O que fazer:
Reescreva as linhas abaixo trocando "chevron" por "arrow" e deixando todo o resto como está. Não inclua as imagens na resposta.

Dados fornecidos:
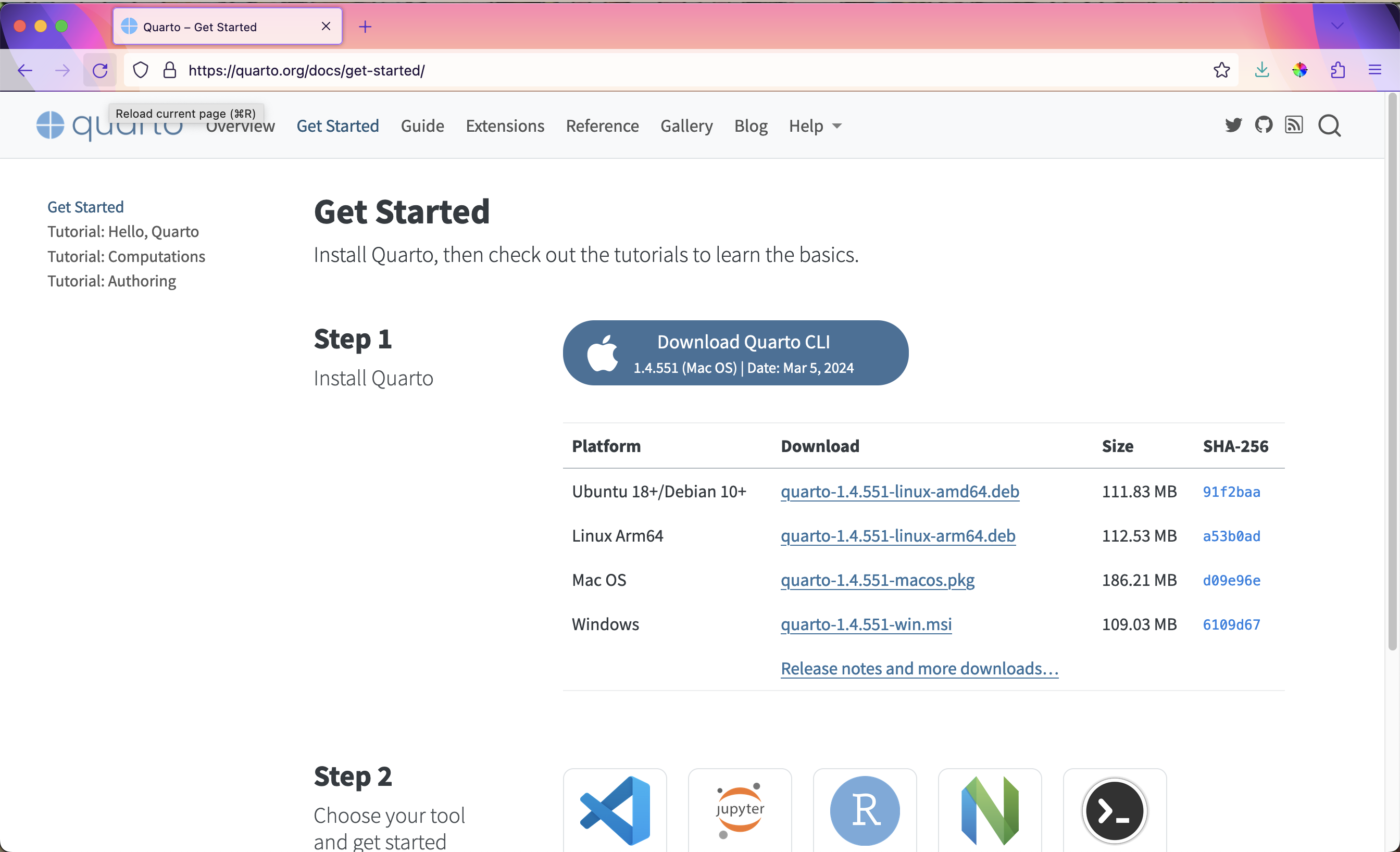The image size is (1400, 852).
Task: Go to the Guide nav item
Action: [x=422, y=126]

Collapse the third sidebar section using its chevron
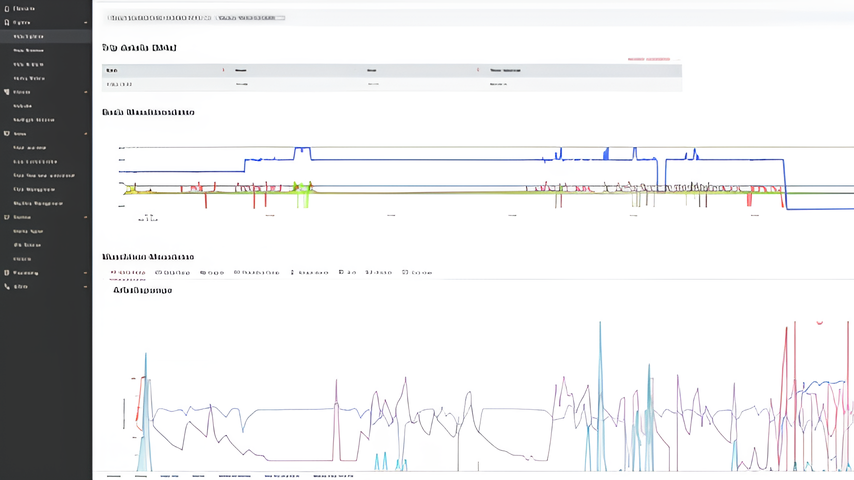(x=86, y=92)
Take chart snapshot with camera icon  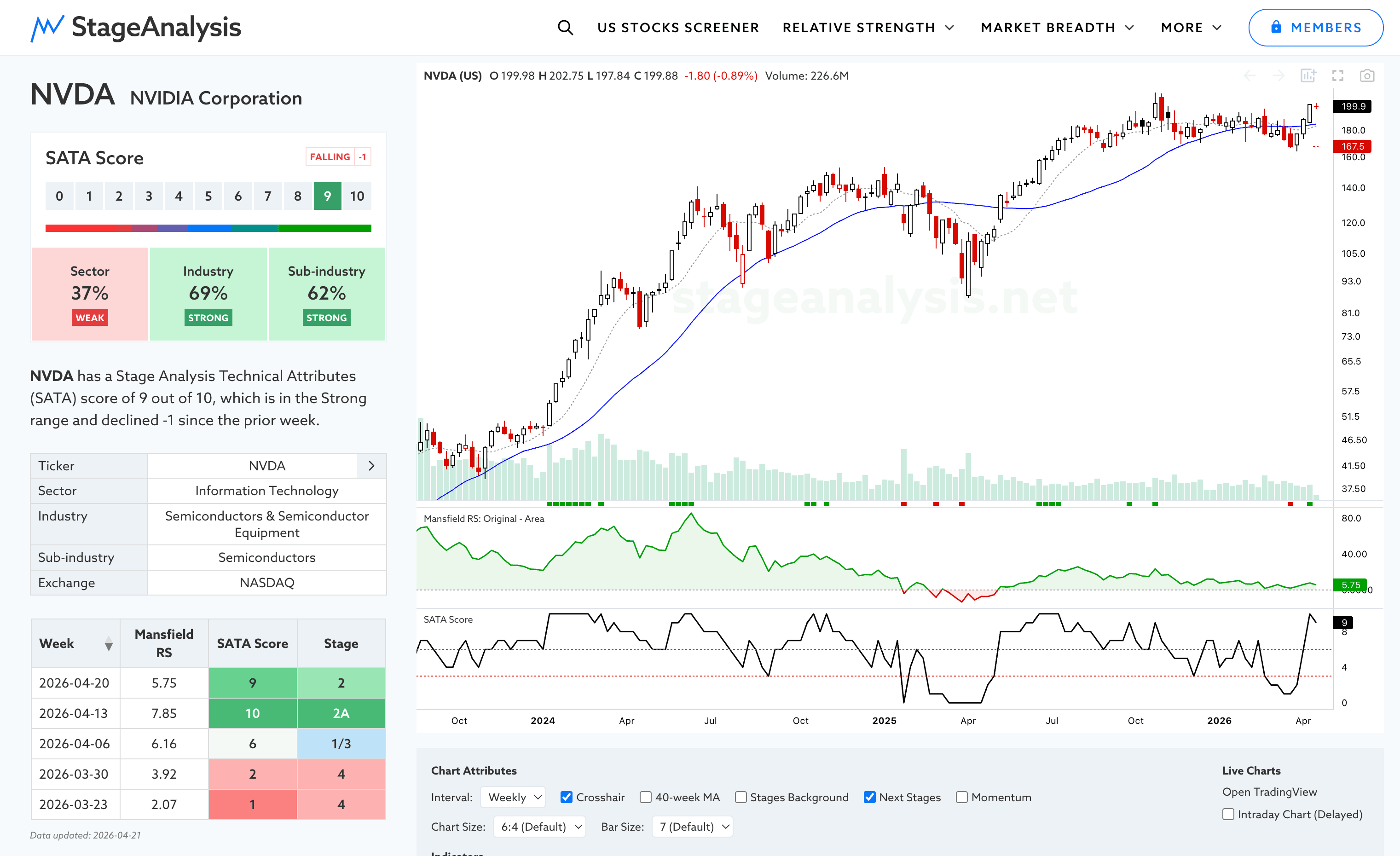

Saída esperada:
The image size is (1400, 852).
Task: Go to the Guide nav item
Action: [x=422, y=126]

Collapse the third sidebar section using its arrow
(x=86, y=92)
Take chart snapshot with camera icon  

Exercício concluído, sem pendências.